#### [PASSAGE GIVEN]
+++

16
\$\begingroup\$

A lazy physicist has the job to perform the double slit experiment. However, they are lazy and can't be bothered to set up all the equipment themselves and so are going to simulate the effects. They can't program though so are going to need some help. As they are lazy your program should be as short as possible.


Given an odd positive integer n (n >= 1 and n % 2 == 1), perform the simulation.

How it works

You will start off with an empty canvas and each frame a single particle of light will go through the slits and land on the canvas. The particle will land at a maxima with a chance of:

n = 1:

+-----+
|     |
| 1/2 |
|     |
+-----+

n = 3:

+-----+ +-----+ +-----+
|     | |     | |     |
| 1/4 | | 1/2 | | 1/4 |
|     | |     | |     |
+-----+ +-----+ +-----+

n = 5:

+-----+ +-----+ +-----+ +-----+ +-----+
|     | |     | |     | |     | |     |
| 1/8 | | 1/4 | | 1/2 | | 1/4 | | 1/8 |
|     | |     | |     | |     | |     |
+-----+ +-----+ +-----+ +-----+ +-----+

etc.

For example for n=5 we check the middle box, there's a 50% chance of falling in it. If it falls end of frame, if not move to the next two, there's a 25% chance of falling in those. If it falls end of frame, if not move to the next two, there's a 12.5% chance of falling in those. If it doesn't fall it doesn't matter, it's still the end of the frame.

There has been some confusion over how to calculate the chances, most of this is due to people thinking of them as probabilities that should add up to 1. Remove that idea from your mind and it should clear it up a bit for you.

  • At most one particle will lad per frame, this means a particle may not land at all on that frame.
  • A particle can be represented by any printable character.
  • The particle will land anywhere in the box with a random chance.
  • The width of the boxes should be 2n-1 the size of the canvas. So for n=5 they should be 1/9th of the canvas's width.
  • The height of the boxes should be the height of the canvas.
  • The particle should not land outside of the boxes at all.
  • If a particle has already landed at a spot that is chosen that doesn't matter it can land there again.
  • The above ascii boxes are for clarity, they should not be drawn.
  • You may choose your own canvas size as long as it is reasonable. For example, it mustn't just be a few pixels high. It also should be able to fit all of the boxes on it.
  • If your code sleeps between frames you do not need to add that into your byte count.

+++

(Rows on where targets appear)
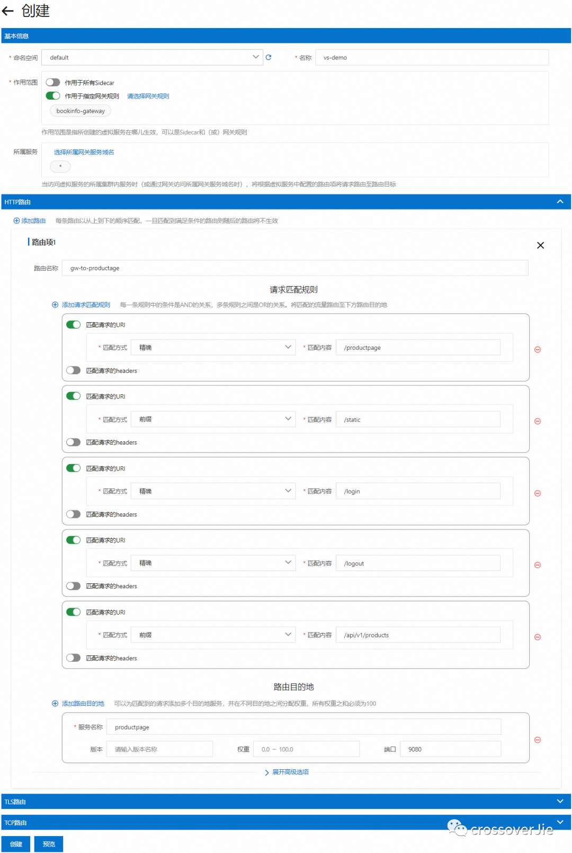Click the 展开高级选项 link

290,772
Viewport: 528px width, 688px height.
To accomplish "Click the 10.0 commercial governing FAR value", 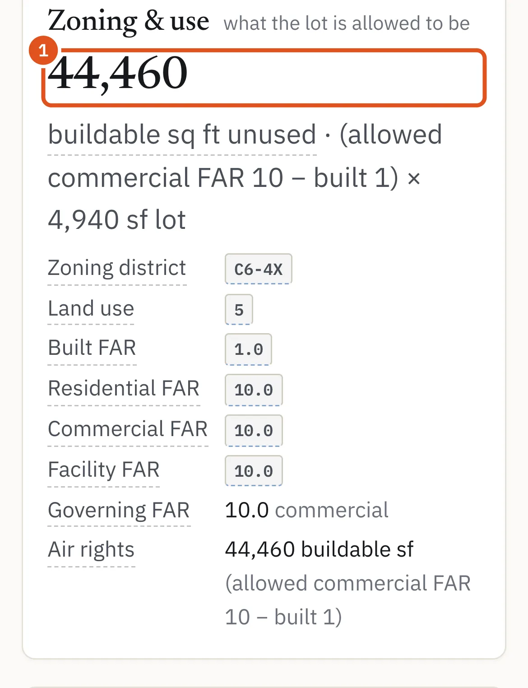I will [x=306, y=510].
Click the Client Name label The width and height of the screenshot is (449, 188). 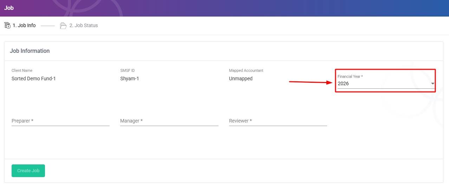point(22,70)
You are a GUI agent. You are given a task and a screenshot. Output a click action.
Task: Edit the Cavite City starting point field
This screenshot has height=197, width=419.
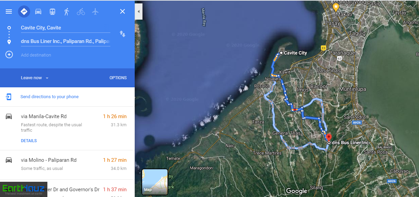point(65,28)
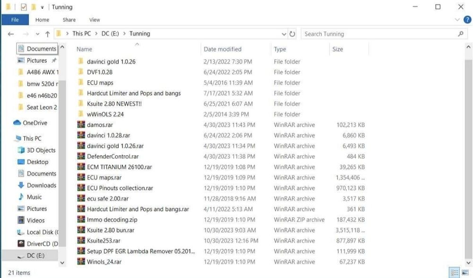Expand the ribbon with the chevron

click(457, 20)
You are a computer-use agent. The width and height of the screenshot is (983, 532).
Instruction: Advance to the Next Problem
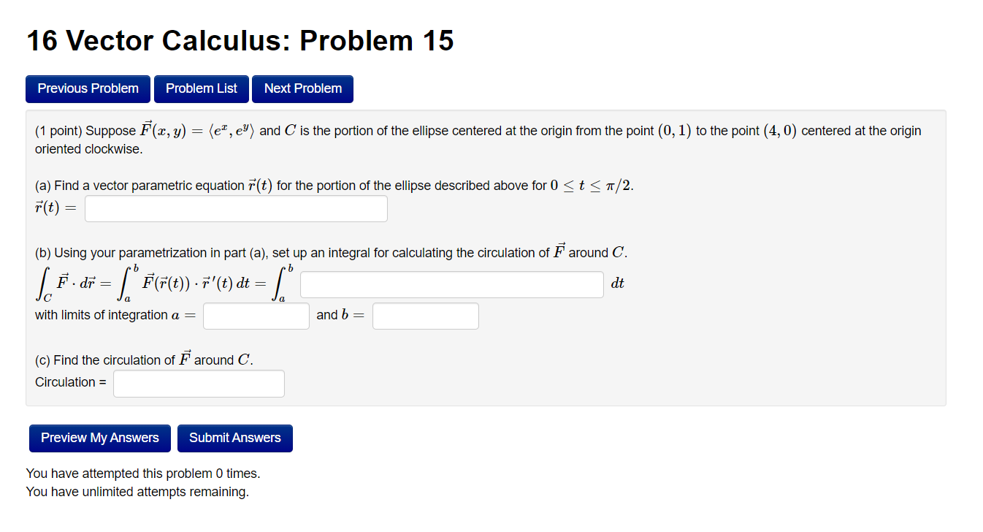pos(302,88)
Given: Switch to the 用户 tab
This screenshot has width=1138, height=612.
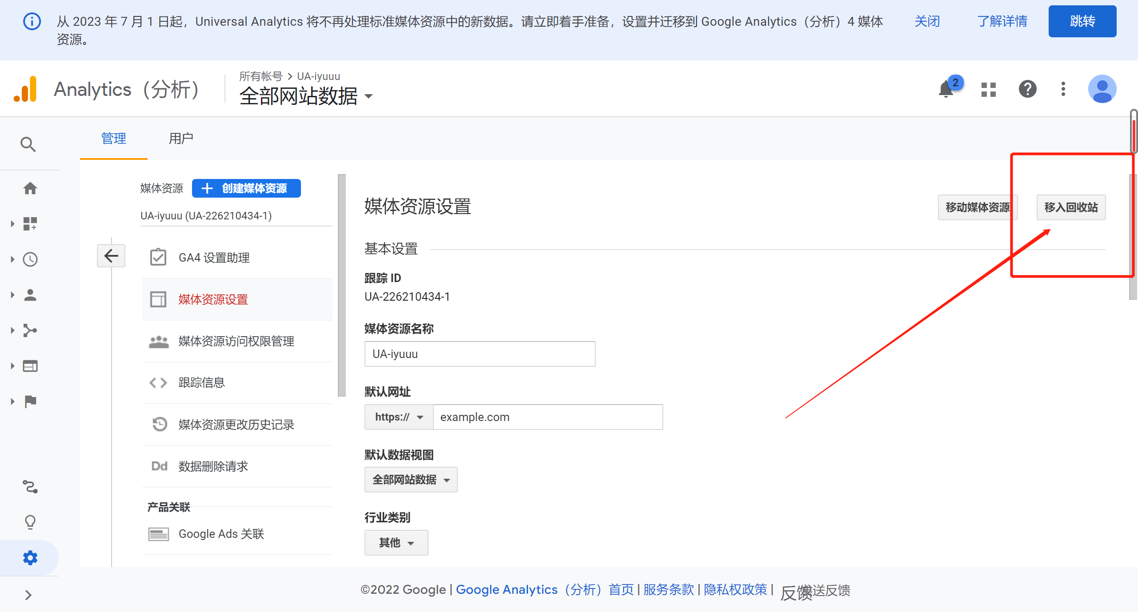Looking at the screenshot, I should (x=180, y=139).
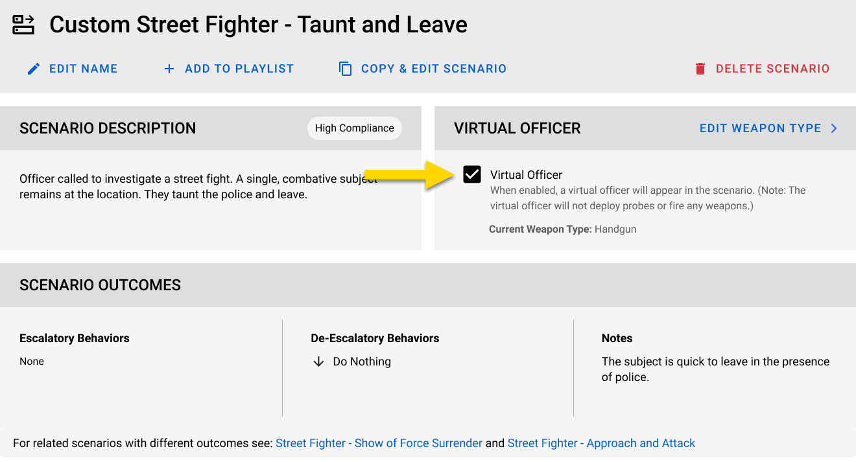Click the Custom Street Fighter scenario title
The height and width of the screenshot is (462, 856).
coord(258,25)
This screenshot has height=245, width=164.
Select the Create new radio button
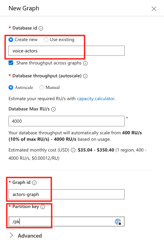point(11,40)
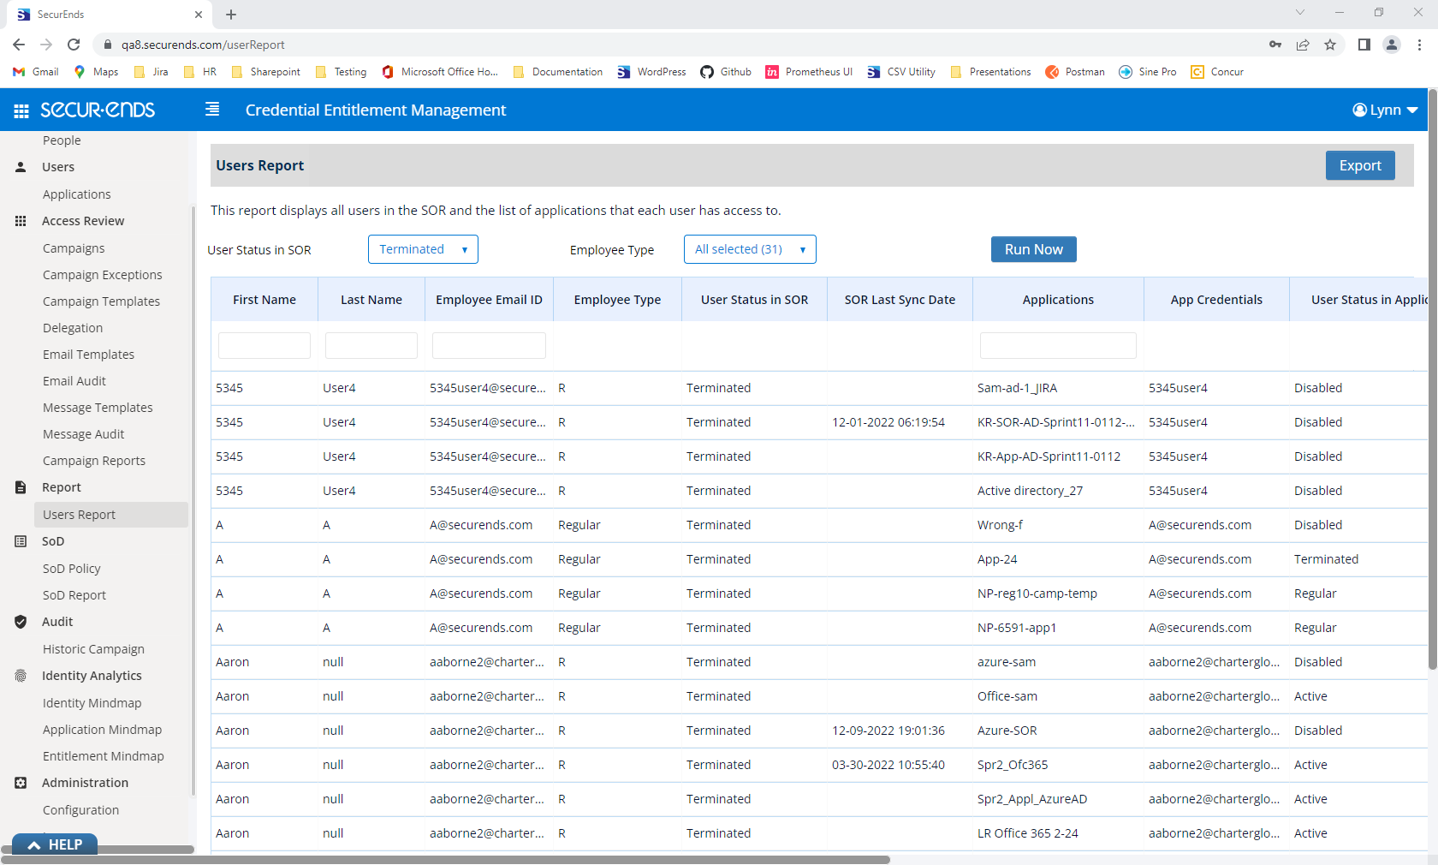Select the Report icon in the sidebar
Image resolution: width=1438 pixels, height=865 pixels.
[20, 486]

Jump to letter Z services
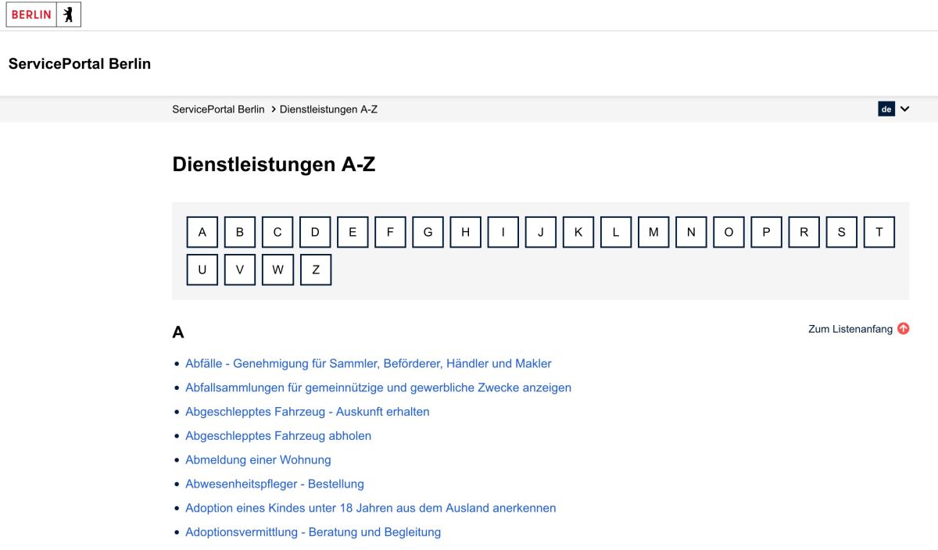click(316, 270)
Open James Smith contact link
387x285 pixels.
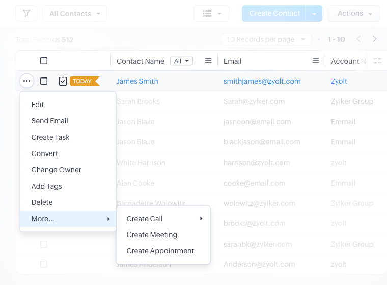(137, 81)

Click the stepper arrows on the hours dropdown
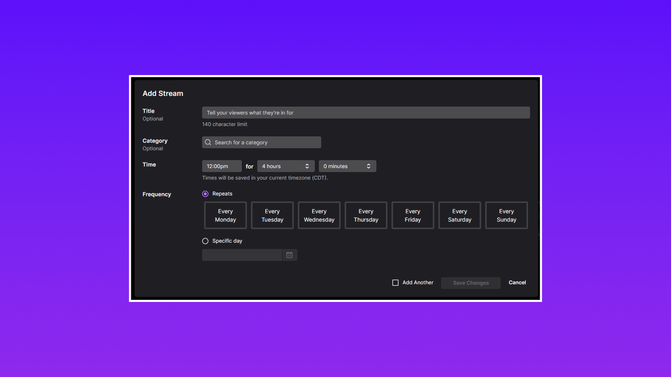[x=308, y=166]
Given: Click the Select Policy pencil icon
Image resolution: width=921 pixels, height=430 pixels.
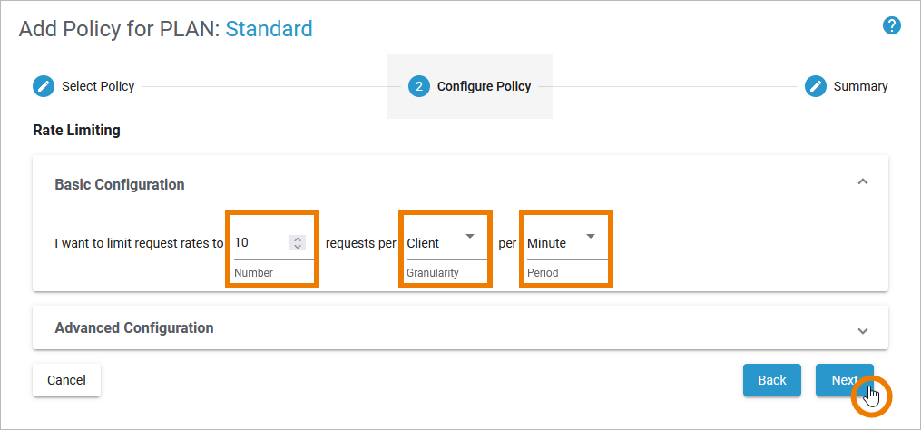Looking at the screenshot, I should [x=44, y=86].
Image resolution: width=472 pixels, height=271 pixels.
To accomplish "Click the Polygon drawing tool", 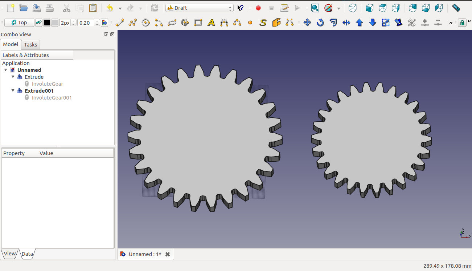I will [x=185, y=23].
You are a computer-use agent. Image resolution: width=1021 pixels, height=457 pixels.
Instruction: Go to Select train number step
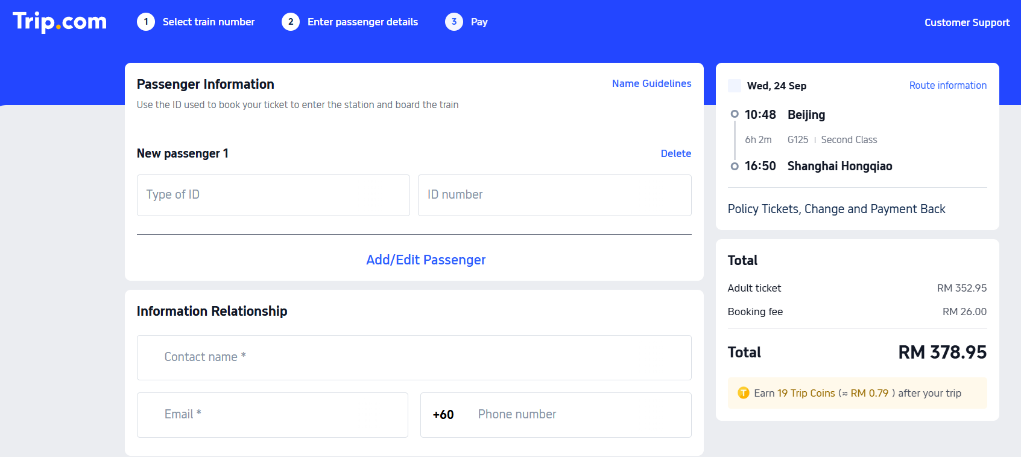pyautogui.click(x=209, y=22)
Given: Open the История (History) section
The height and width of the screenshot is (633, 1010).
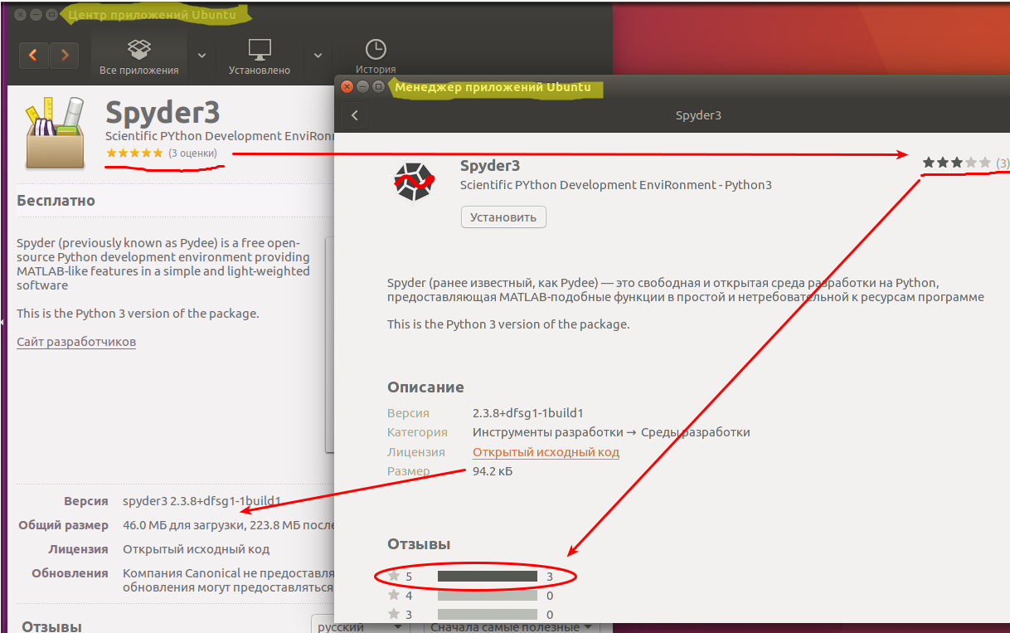Looking at the screenshot, I should click(x=376, y=56).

+++

#### [GIVEN TASK 1]
According to the double slit challenge, what should the height of the boxes be?
#### [GIVEN TASK 2]
Copy the double slit challenge from "There has been" to "boxes at all.", switching "particle" to "photon".
Answer from the double slit challenge alone.

#### [WRITTEN REPLY 1]
The height of the canvas.

#### [WRITTEN REPLY 2]
There has been some confusion over how to calculate the chances, most of this is due to people thinking of them as probabilities that should add up to 1. Remove that idea from your mind and it should clear it up a bit for you.

  • At most one photon will lad per frame, this means a photon may not land at all on that frame.
  • A photon can be represented by any printable character.
  • The photon will land anywhere in the box with a random chance.
  • The width of the boxes should be 2n-1 the size of the canvas. So for n=5 they should be 1/9th of the canvas's width.
  • The height of the boxes should be the height of the canvas.
  • The photon should not land outside of the boxes at all.